The Barber of Seville was the first opera that I ever saw live. I know I am supposed to say that I was overcome by the beautiful music and drama, but in fact, I was not. I was in high school. It was a performance for a student audience, so there were plenty of off-stage distractions. It was long before the days of surtitles and so the fast-paced dialogue in Italian left me more confused than amused. Naturally I had heard many of the melodies. (My parents subscribed to the Record of the month that Life Magazine sponsored, and I was a fan of cartoons growing up.) However, even the familiar tunes were not enough to turn the experience in a positive direction. Thankfully, the world of opera opened up to me in subsequent years.
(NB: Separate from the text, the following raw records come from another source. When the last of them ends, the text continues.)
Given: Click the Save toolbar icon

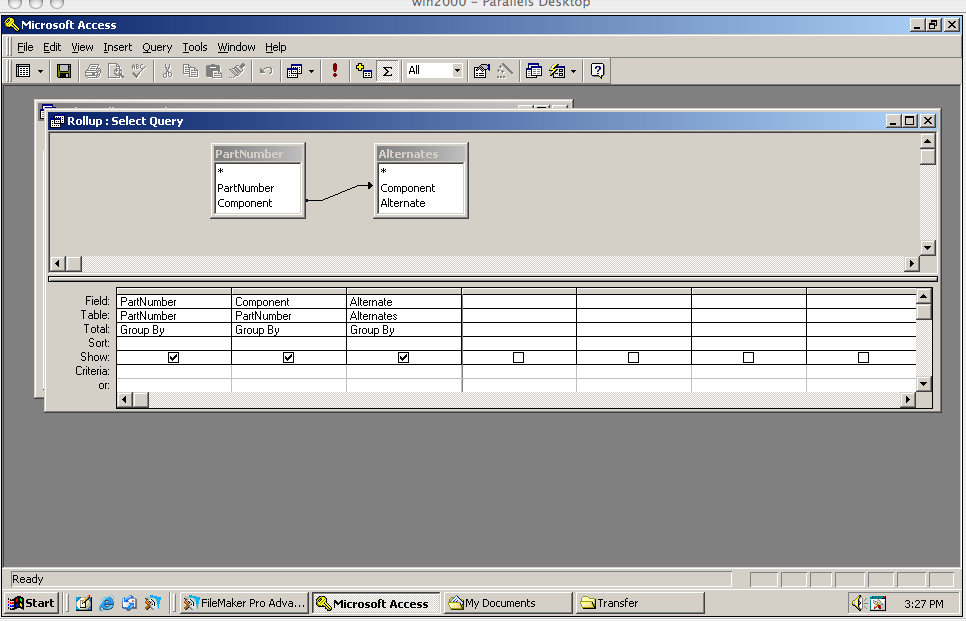Looking at the screenshot, I should [x=64, y=71].
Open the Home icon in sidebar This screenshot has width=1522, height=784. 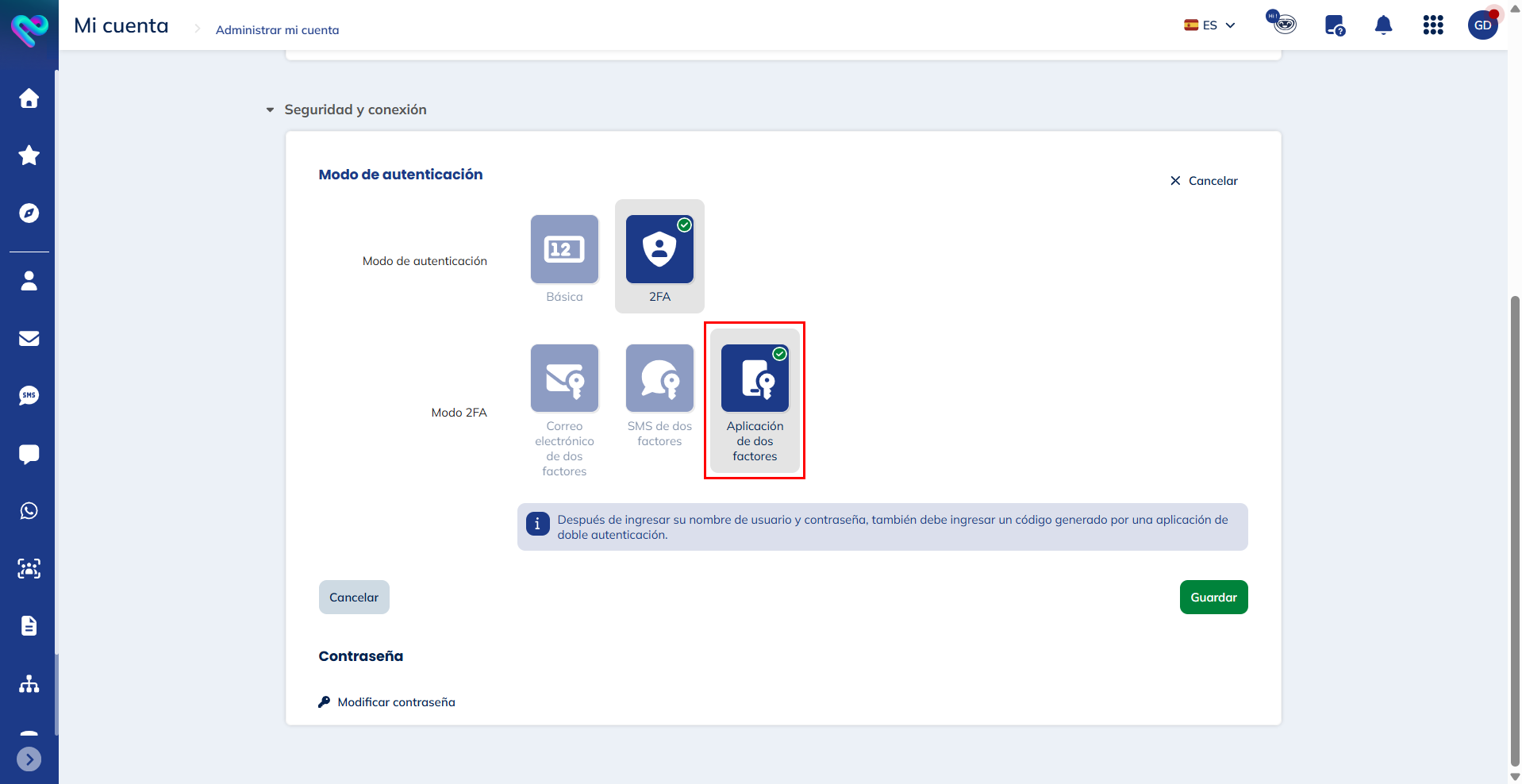pyautogui.click(x=29, y=98)

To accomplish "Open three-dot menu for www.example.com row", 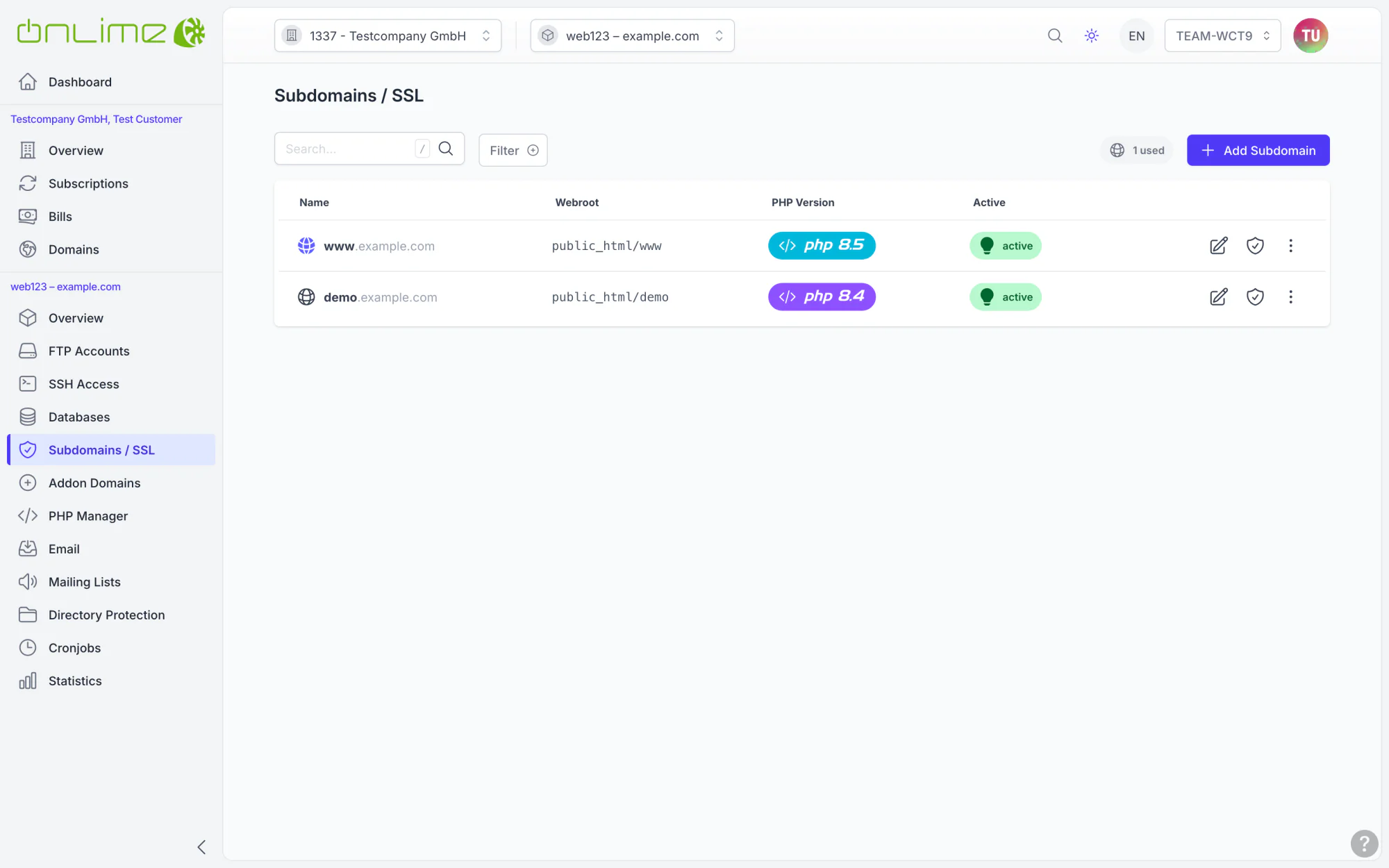I will [1290, 246].
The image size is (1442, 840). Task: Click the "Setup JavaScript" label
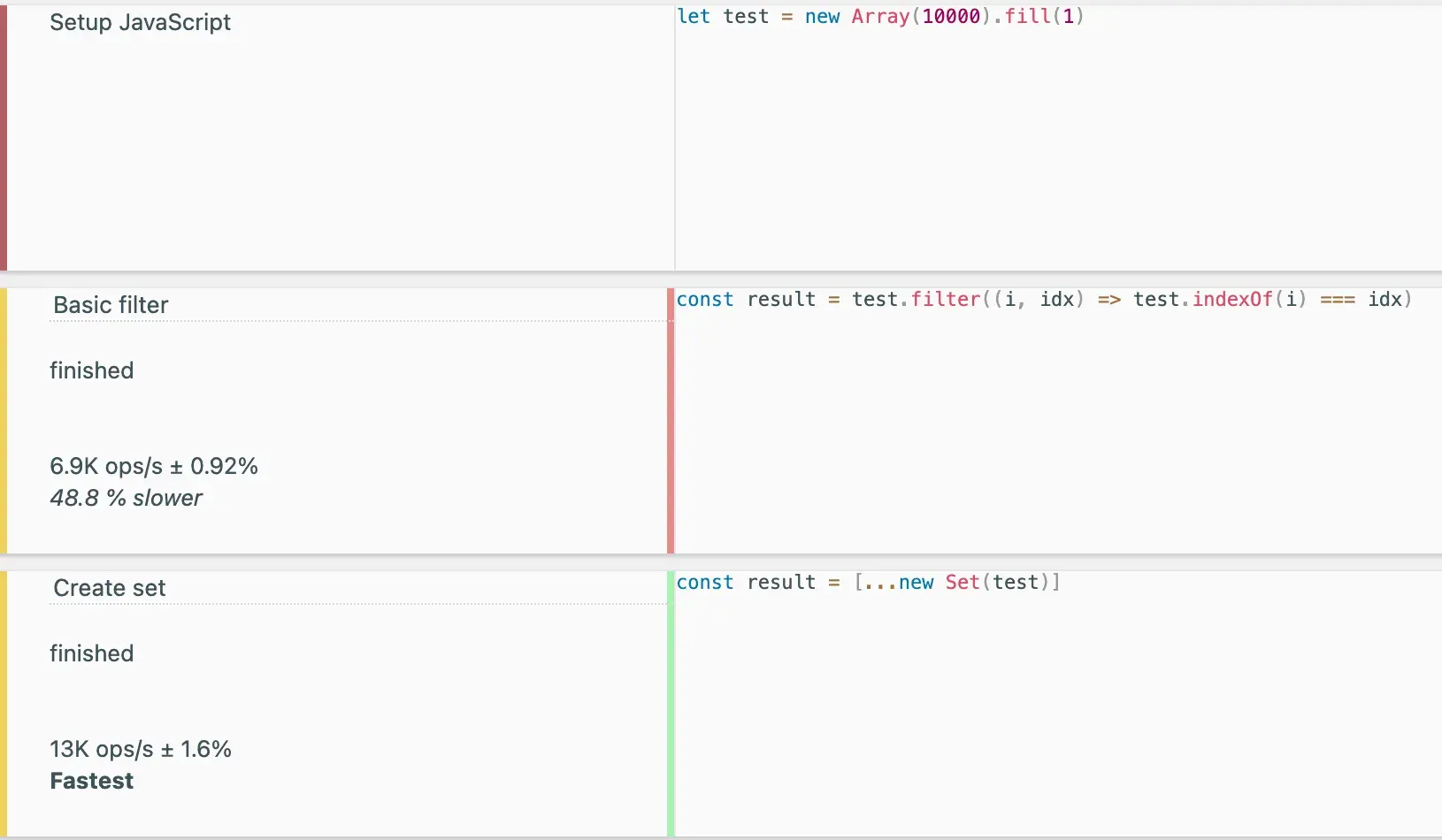coord(140,22)
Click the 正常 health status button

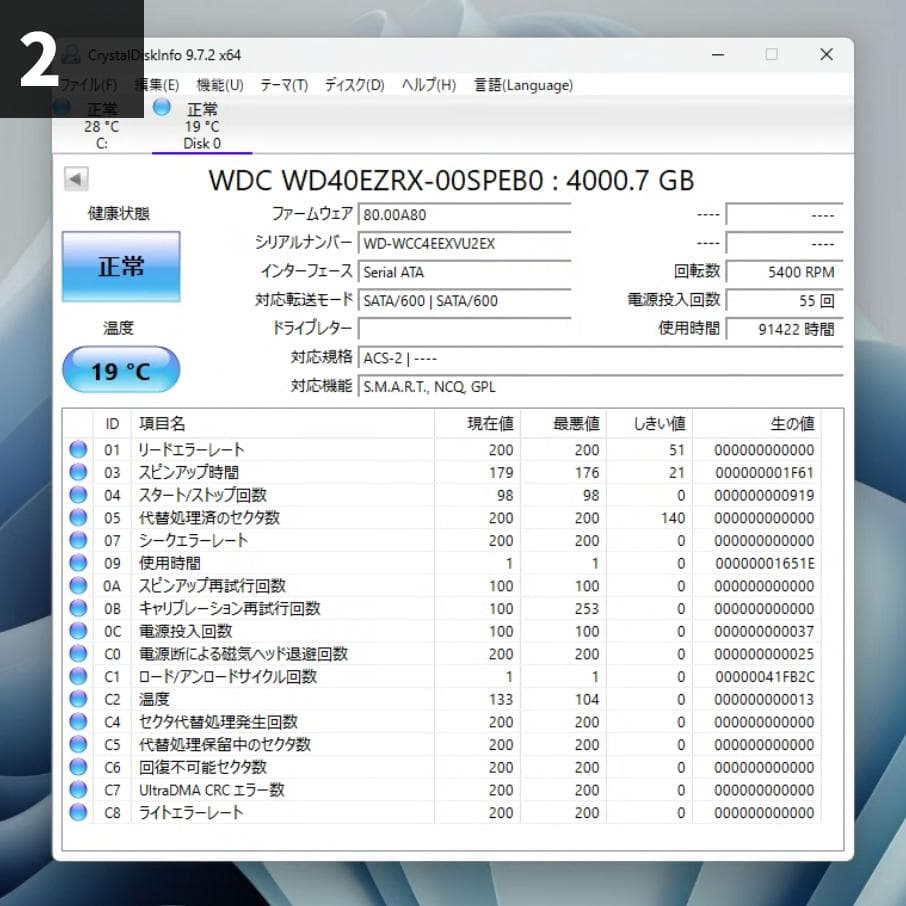pos(120,266)
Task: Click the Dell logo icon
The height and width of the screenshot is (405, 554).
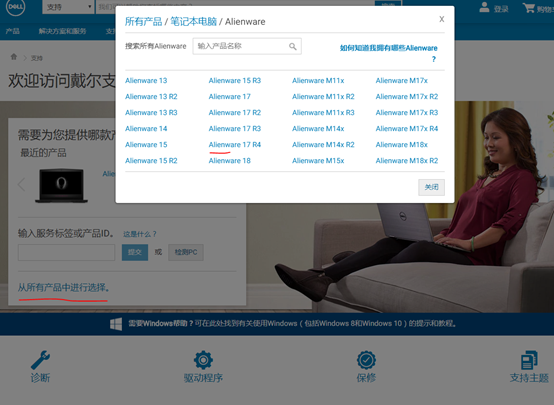Action: pyautogui.click(x=16, y=7)
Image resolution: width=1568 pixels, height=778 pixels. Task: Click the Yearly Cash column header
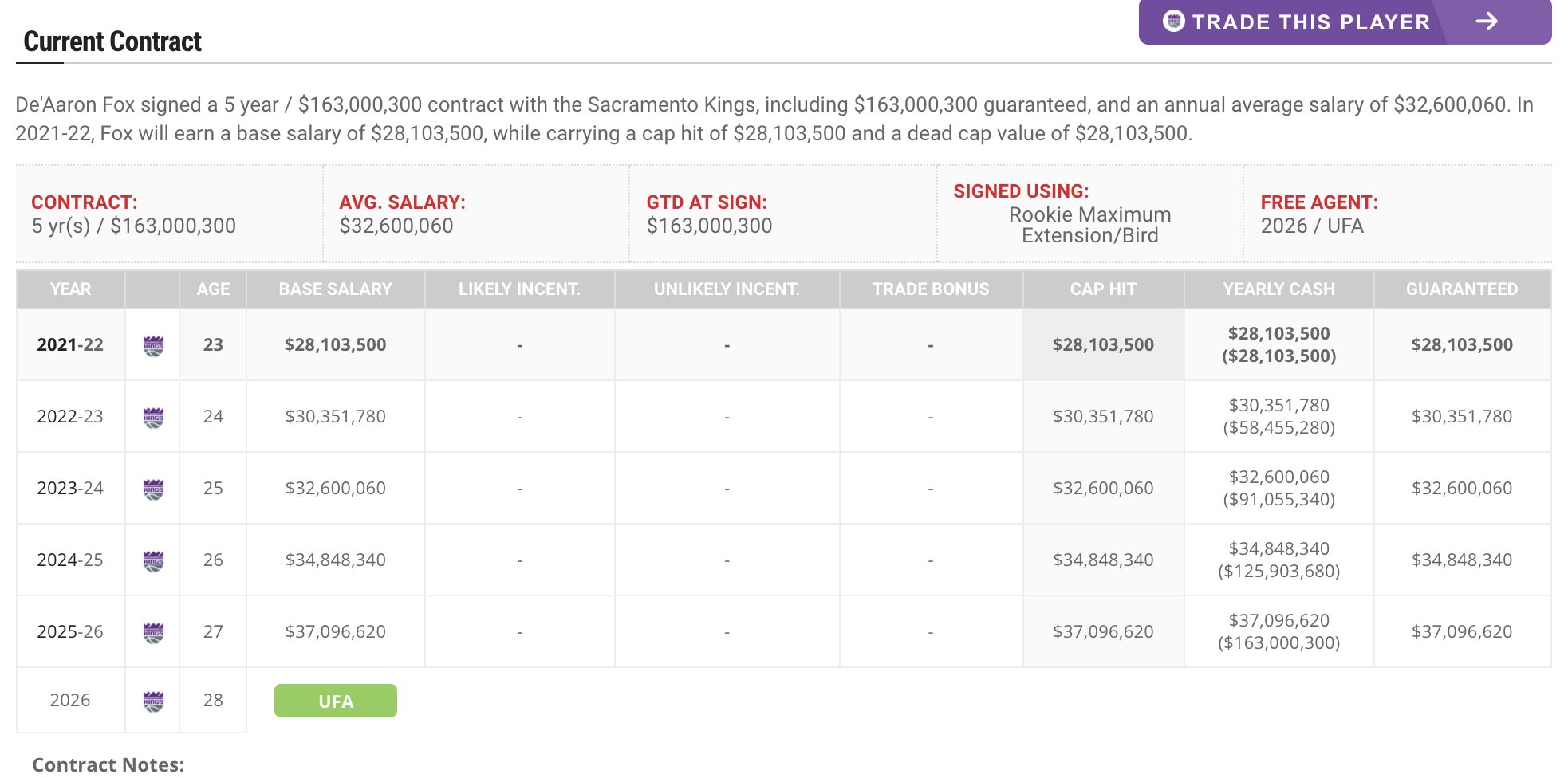tap(1278, 289)
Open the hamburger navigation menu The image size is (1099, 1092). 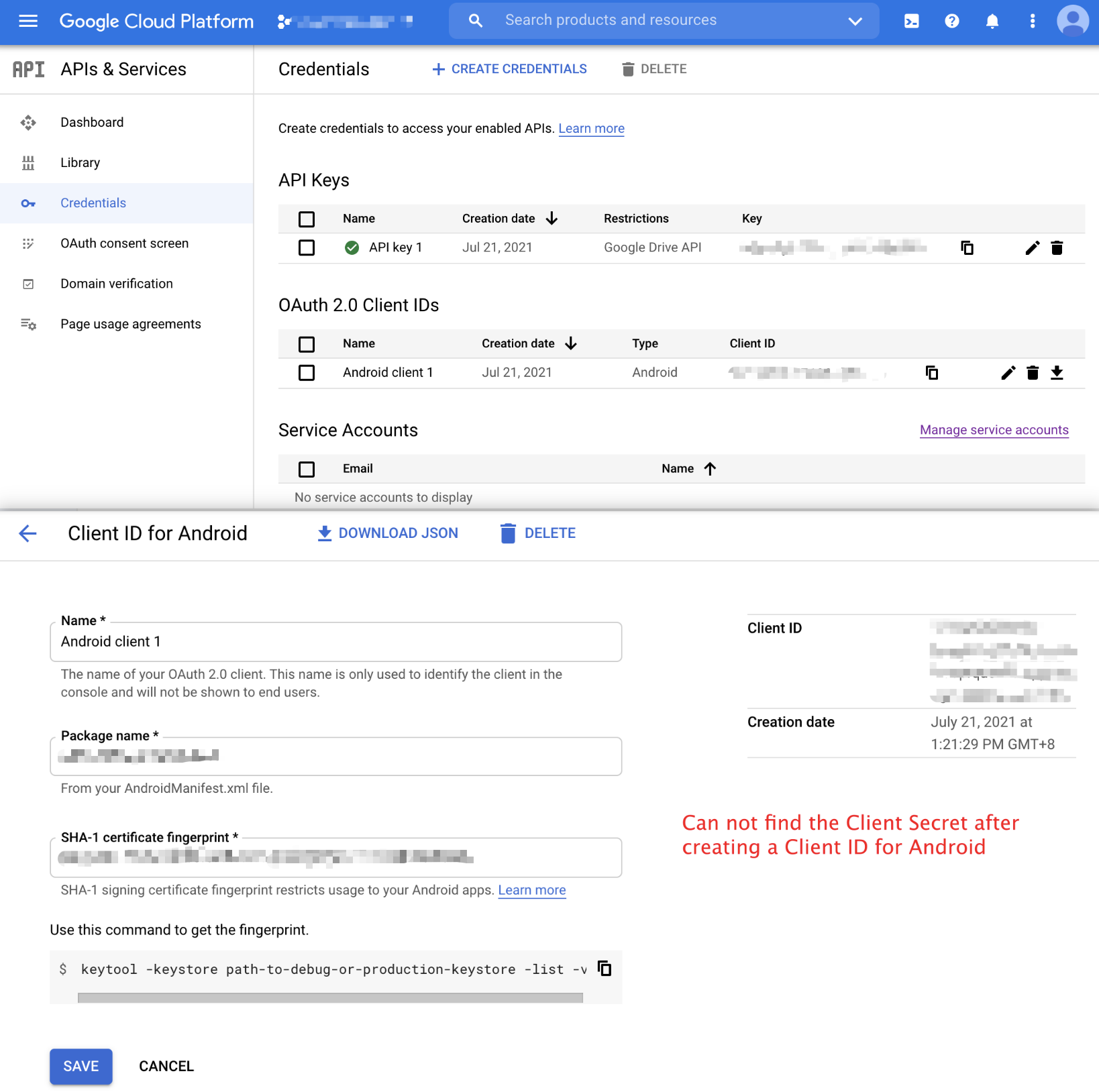[x=28, y=21]
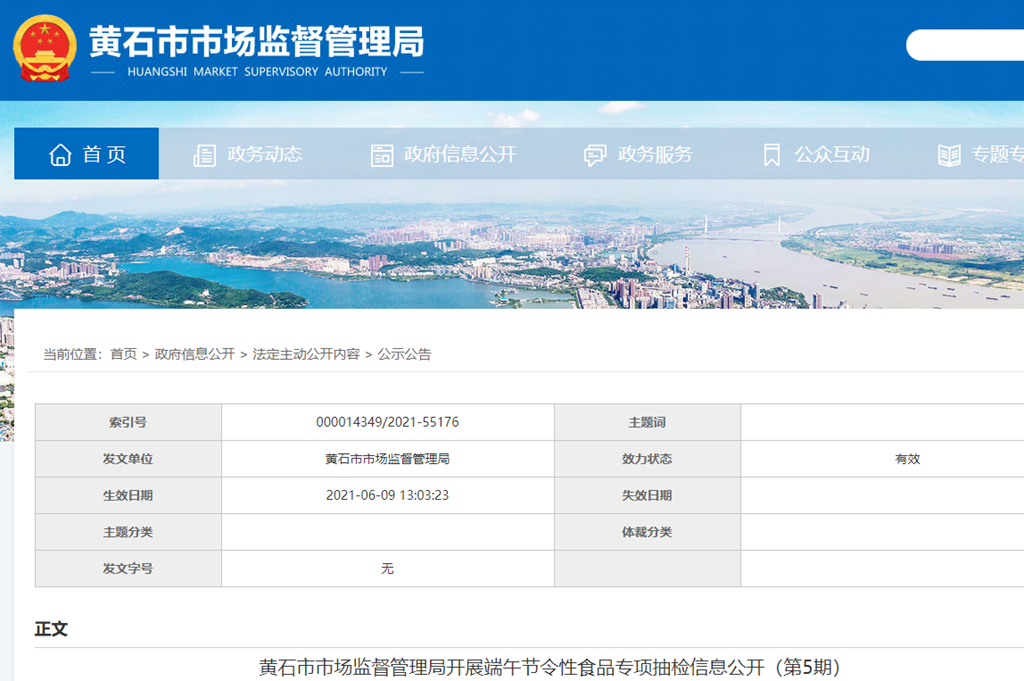The width and height of the screenshot is (1024, 681).
Task: Select the 政务服务 navigation menu item
Action: pos(655,155)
The current production bears no relationship to what I witnessed in high school. This is a hilarious romp full of slapstick, disguises, an easy-to-follow (if improbable) story line, and incomparable music, with the principal singers all in fine voice displaying beautiful tone, power and agility. The graceful melodic lines and the florid ornamentation were delightful to the ears. This was bel canto singing at its best. The orchestra with Italian conductor Speranza Scappucci leading the charge was crisp and dynamic with outstanding oboe and horn solos that stood out for me. Her tempos were brisk; the enthusiastic ovation she received was well-deserved.

The production is a remake of COC’s 2015 production with Director Joan Font, Set and Costume Designer, Joan Guillén and Lighting Designer Albert Faura re-creating the Picasso-influenced set and with costumes and characters influenced by commedia d’ell arte.